One plant gardeners from cooler regions miss is the hollyhock opening white, pink, red and maroon blossoms for spring. It has not been a hard plant to grow locally, but difficult to grow long enough to flower. Most selections are true biennials that need two years of growth then the blooms form. But some hollyhocks flower locally within six months.
Here is the secret to hollyhock success. Find a seed source for quick flowering types. Generally these are not found with mail order companies or on seed racks. These are normally local seeds from neighbors and friends with the selection that grows and flowers in Florida. As you drive about or visit with friends at garden centers, locate a seed source so you can grow hollyhocks too.
Florida varieties appear to grow and flower year-round but the best production begins during the fall. Around October, plant your seeds in small pots or cell packs. Grow the seedlings for a month or two and then add them to the garden. They are hardy plants and can withstand most cold weather. Around March they shoot up flowering stalks and bloom.
Hollyhocks need minimal care. Keep the soil moist and begin feedings as seedlings. Use a liquid fertilizer at half strength at first. When the seedlings are several inches tall, you can use the full strength once a week.
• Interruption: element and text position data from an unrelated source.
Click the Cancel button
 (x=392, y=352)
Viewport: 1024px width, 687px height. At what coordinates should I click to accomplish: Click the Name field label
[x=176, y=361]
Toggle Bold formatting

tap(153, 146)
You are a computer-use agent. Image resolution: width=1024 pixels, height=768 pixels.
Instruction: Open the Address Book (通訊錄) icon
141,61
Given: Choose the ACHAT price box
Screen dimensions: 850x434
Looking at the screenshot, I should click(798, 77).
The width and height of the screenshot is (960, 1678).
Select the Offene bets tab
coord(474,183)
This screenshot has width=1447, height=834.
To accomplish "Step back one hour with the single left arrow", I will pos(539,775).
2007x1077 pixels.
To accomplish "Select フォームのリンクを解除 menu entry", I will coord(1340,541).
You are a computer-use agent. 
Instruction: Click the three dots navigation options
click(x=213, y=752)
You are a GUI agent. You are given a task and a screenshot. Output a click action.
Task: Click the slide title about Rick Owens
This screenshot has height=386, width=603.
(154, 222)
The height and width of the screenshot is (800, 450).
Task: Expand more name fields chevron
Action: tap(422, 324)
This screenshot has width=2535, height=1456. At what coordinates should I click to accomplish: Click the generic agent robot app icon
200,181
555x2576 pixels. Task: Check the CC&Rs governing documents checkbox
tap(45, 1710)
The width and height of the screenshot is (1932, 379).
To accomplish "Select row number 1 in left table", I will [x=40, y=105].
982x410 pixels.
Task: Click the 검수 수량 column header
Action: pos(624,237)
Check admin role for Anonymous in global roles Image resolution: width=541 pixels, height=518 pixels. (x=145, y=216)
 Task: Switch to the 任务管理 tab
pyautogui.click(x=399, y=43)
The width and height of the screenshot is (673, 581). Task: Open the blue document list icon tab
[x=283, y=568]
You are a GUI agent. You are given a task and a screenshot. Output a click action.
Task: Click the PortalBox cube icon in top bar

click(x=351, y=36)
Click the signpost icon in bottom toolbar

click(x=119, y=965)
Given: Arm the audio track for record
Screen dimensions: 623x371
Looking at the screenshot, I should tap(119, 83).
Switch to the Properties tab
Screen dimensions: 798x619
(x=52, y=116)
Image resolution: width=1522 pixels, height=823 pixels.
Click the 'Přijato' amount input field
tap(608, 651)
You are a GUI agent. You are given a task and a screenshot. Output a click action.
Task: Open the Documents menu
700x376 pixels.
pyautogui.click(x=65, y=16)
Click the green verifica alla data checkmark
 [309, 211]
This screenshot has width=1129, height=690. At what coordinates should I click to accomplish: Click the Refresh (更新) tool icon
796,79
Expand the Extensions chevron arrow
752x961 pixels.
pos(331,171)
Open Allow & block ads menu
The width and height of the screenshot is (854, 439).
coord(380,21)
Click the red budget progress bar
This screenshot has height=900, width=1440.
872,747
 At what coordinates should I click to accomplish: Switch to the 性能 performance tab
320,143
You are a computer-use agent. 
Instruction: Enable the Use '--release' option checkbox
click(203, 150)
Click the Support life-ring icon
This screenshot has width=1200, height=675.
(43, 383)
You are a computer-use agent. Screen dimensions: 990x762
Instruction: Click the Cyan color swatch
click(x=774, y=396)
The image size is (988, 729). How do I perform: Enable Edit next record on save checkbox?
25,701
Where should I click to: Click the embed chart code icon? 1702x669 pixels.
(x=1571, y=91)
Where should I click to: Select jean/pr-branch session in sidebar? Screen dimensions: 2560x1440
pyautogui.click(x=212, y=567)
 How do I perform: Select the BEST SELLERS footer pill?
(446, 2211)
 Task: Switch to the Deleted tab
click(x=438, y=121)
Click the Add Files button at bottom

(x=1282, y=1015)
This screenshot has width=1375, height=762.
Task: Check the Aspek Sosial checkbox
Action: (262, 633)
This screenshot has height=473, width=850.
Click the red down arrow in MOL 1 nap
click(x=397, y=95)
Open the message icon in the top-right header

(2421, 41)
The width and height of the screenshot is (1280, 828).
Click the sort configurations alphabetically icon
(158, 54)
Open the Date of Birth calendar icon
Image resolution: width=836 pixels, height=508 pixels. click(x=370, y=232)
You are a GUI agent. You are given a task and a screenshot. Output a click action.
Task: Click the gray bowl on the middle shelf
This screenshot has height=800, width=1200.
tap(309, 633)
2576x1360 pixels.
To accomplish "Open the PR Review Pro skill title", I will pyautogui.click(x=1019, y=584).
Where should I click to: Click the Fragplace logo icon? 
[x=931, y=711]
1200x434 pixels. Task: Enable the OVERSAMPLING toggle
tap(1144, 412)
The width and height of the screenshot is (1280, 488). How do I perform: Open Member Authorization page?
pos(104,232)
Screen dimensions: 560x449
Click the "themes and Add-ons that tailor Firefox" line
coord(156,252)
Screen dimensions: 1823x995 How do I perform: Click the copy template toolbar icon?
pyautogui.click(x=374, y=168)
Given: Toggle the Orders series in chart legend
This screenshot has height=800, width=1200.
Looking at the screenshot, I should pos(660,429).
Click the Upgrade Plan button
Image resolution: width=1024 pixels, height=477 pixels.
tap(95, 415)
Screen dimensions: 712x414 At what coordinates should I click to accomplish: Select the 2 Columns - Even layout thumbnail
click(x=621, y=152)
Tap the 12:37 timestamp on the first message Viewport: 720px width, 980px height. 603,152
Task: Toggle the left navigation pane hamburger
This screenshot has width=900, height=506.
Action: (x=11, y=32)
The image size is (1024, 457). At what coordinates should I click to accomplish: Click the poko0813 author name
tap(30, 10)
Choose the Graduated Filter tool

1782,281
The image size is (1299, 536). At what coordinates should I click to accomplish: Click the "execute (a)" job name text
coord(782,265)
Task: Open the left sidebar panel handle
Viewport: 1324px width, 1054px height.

Any sunny garden site is ideal. Feel free to improve the soil with organic matter and add your plants. Keep the soil moist and apply a slow release fertilizer which should feed the plants for the season. Then enjoy the plants as they bloom.
One major pest may affect the leaves of your plantings. Hollyhock rust, a disease, causes orange spots to form in the leaves and the leaves yellow and decline. It can quickly affect the plantings. A rust control fungicide available from your local garden center is likely to be needed when the disease is first noted. Follow label instructions.
Now here is something important. Save seeds from your plantings. These are needed to start more hollyhocks next year and to share with friends. When the capsules formed after flowering turn brown, the seeds are ready to harvest. Store them in a sealed jar or plastic bag in the refrigerator until the next planting time.
Spread the word about hollyhocks and share the seeds with friends.